Slowly the corrals were released at the starting line. I didn't start the race until after 8am (I think.) Much to my surprise, I felt good while running. It was actually fun running with thousands of people. I was in a constant crowd of people. I was passing and getting passed. I ran with a girl about my age from miles 4-7. I literally was right next to her side. I didn't even try to hide it. Maybe she was doing the same thing. All I know is: I was cruising.
Until about mile 8. Then I just felt terrible. Everything started catching up to me. Most of all, I was in pain, not soreness, but pain from having my feet and legs hit the ground so many times. Like bruising. And I wasn't moving that fast, so I could feel myself stiffening up. All this at about the time we were running through Papago park. Those are little mountains. And the park is very hilly. We were on a steady incline until like mile 11. Then the decline didn't even feel like we were going downhill.

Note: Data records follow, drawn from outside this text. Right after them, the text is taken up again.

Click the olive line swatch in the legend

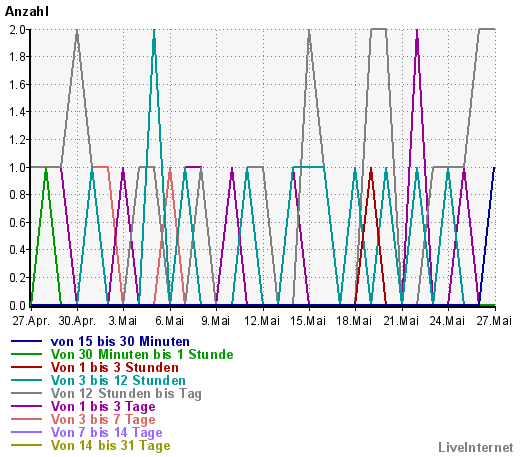26,446
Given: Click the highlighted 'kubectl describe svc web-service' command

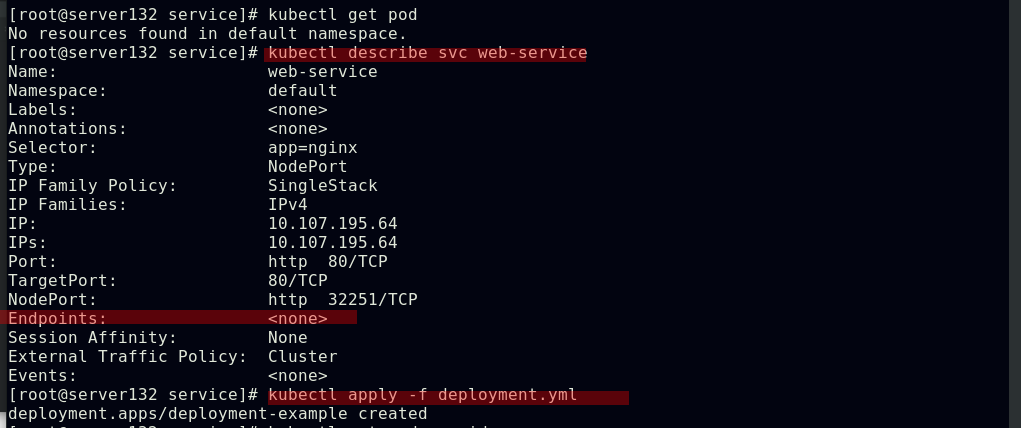Looking at the screenshot, I should coord(427,53).
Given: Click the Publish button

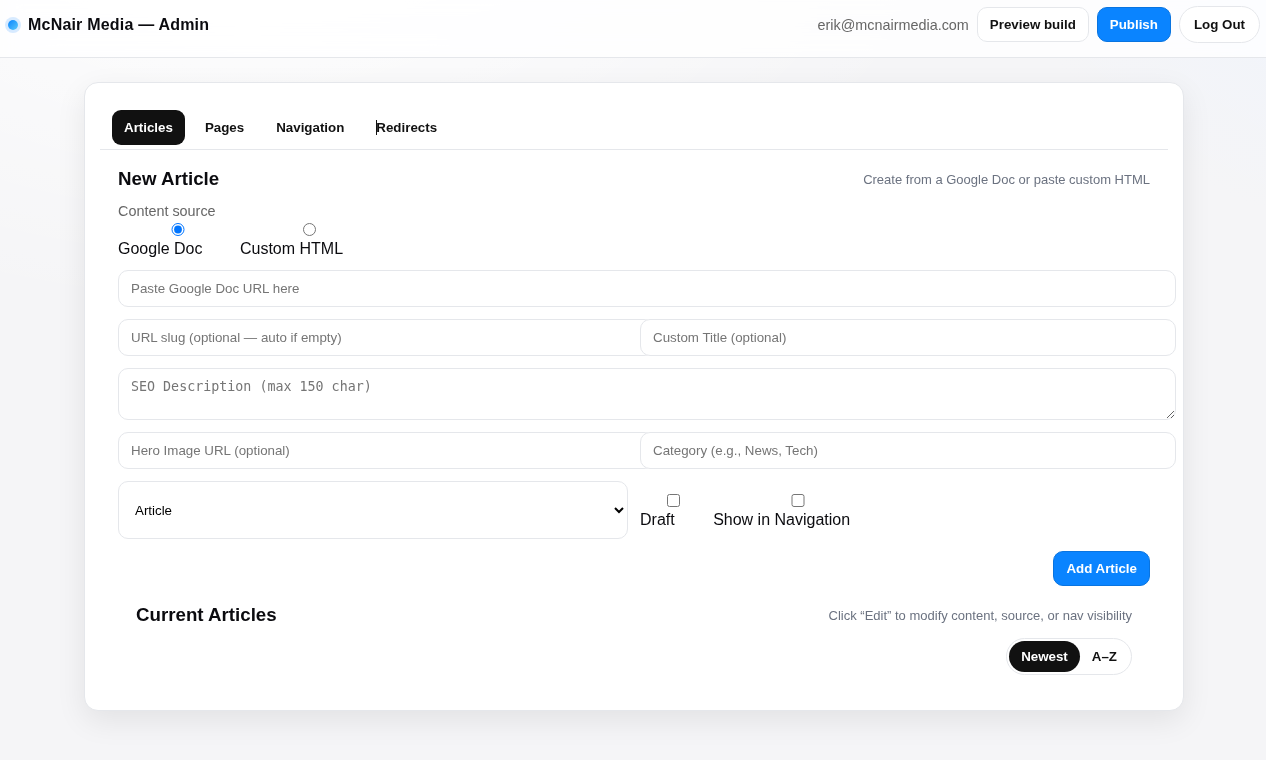Looking at the screenshot, I should point(1133,25).

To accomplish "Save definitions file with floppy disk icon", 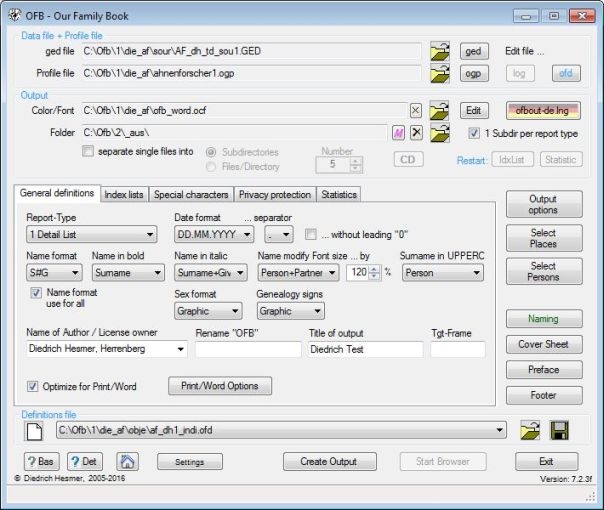I will [560, 430].
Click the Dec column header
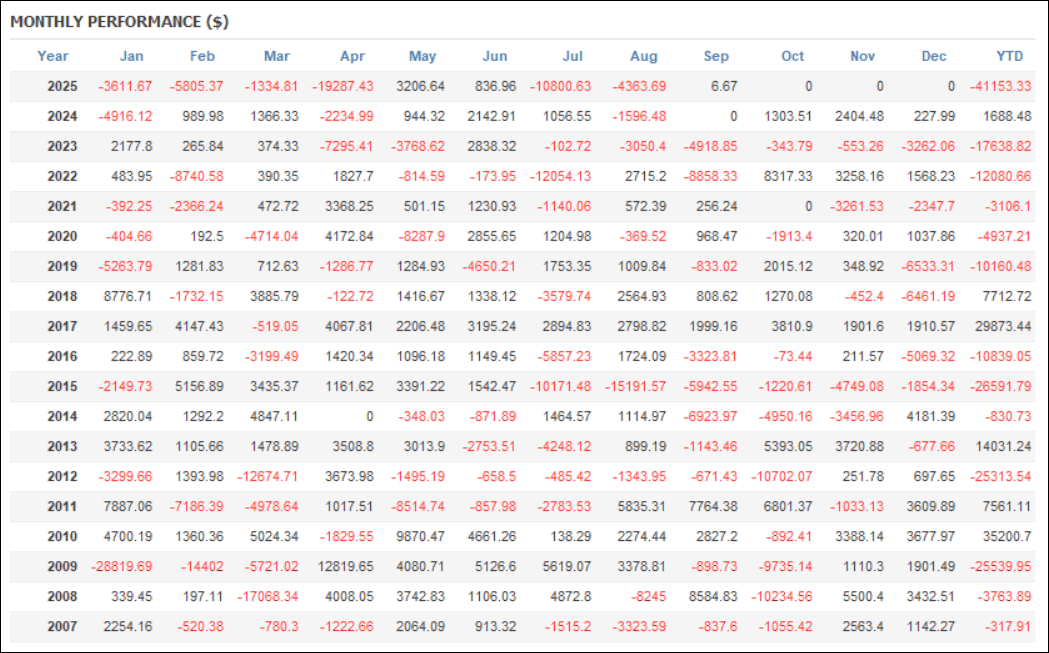The image size is (1049, 653). click(x=934, y=56)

I wanted to cry. And I wanted to stop. I took a few steps at a water station so I could drink my water without it going all over my face. The few steps walking was even worse. Because I still hurt, but I was just prolonging the pain by taking longer to get to the finish line. And I still got water all over my face. And gatorade.
By the grace of God, I finished the half marathon, running the whole thing, in 2 hours and 30 minutes. I ran slow, but I ran it.
It was a spiritual battle, for sure. I feel like in those long hours of solitude running, the enemy can prey on us. Does prey on us, for sure. And I knew I couldn't run 13.1 miles just because I have a superfit human body, because I don't. And I knew I couldn't run 13.1 miles because I am incredibly mentally tough, because I'm not. It was only because the Lord gave me grace to finish that I was able to run it all.
Reminded me of the S.P.E.C.I.A.L. at Ultimate Training Camp in 2008 where I met Chase. Although 16 hours of competition is still the most broken down physically I've ever been. And praise God for it! The lord meets us in our weakness, for which I am beyond grateful because I know that, compared to the Lord, I am beyond weak.